• Request: Write out every line of these items again, requests included, and multiply each coordinate in the answers by 1.2, rounding to the nearest whole number with halves going up. Leave the numbers in the requests unchanged.

# # # # #

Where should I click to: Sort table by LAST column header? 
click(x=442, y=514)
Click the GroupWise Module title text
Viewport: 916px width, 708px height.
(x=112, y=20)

# # # # #

• Solution to this problem:
Where should I click to: Sort table by LAST column header? 
click(x=530, y=617)
Click the GroupWise Module title text
Viewport: 916px width, 708px height.
(x=134, y=24)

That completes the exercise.